■ **Description of the task**: Transcribe exactly, and only, the lines from the one with "You are a computer-use agent. 640x480 pixels." through the end of the records below, including both of those lines. Skip all pictures.

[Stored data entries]
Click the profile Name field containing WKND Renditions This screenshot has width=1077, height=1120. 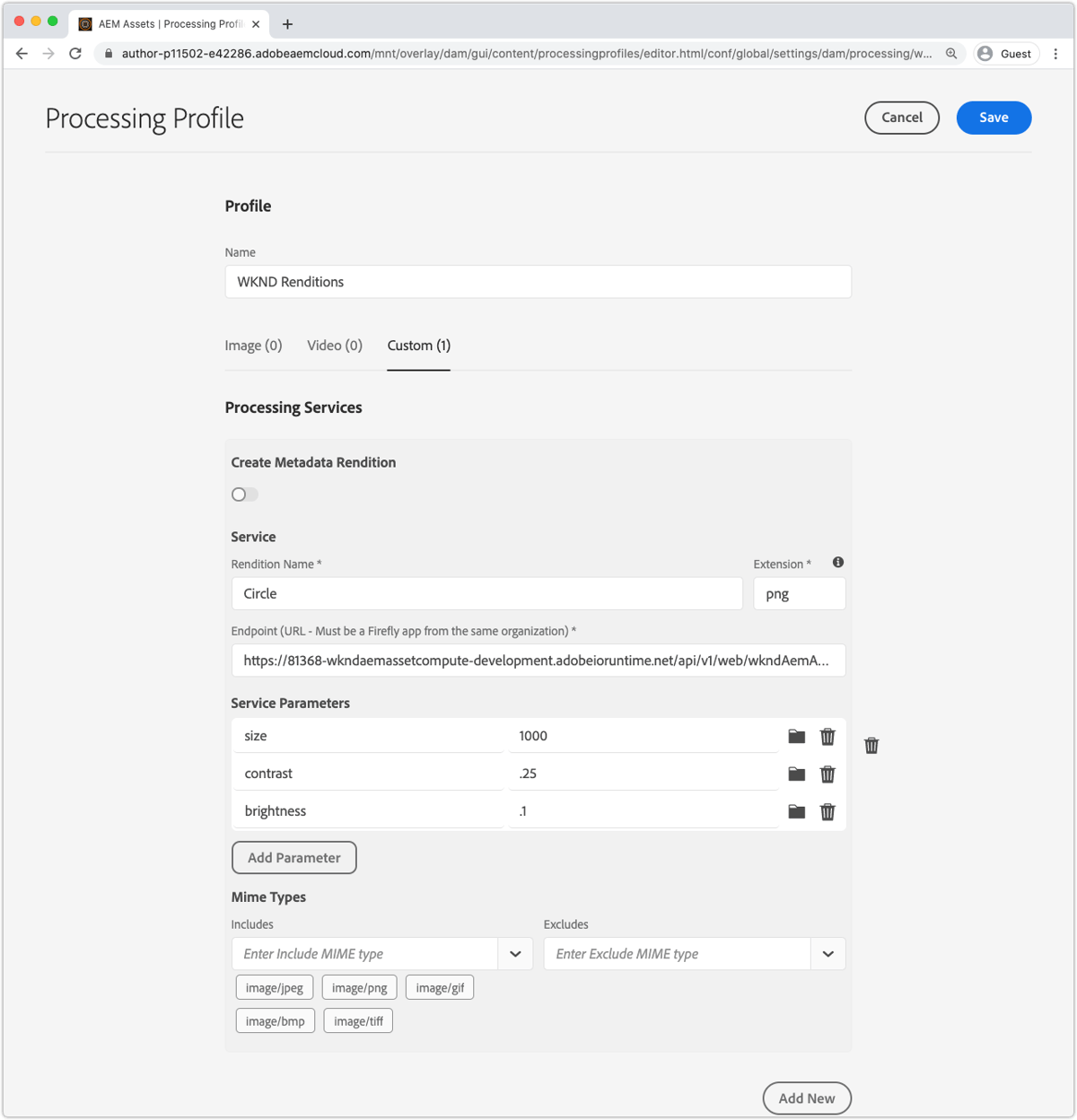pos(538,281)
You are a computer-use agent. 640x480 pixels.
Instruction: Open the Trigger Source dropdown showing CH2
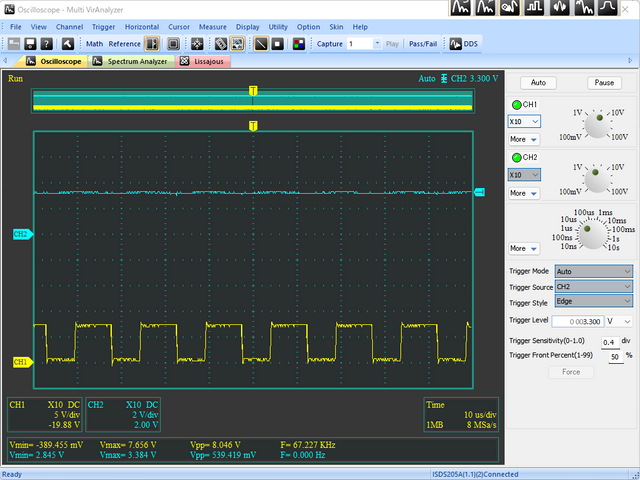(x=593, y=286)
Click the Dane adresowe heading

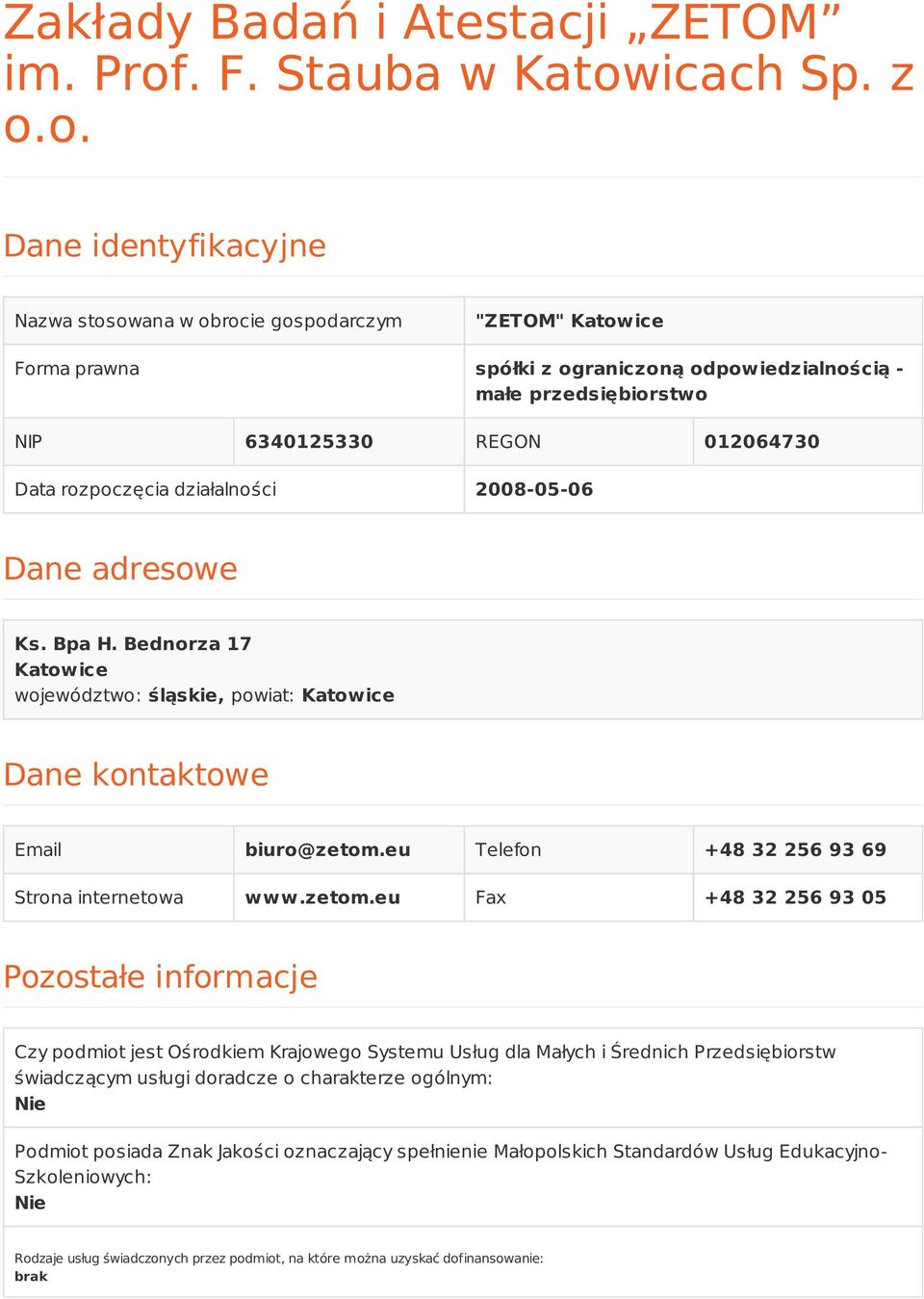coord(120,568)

■ **Reply**:
You are a computer-use agent. 640x480 pixels.
Instruction: Open the Trigger Source dropdown showing CH2
(x=593, y=286)
Click the Dane adresowe heading

coord(120,568)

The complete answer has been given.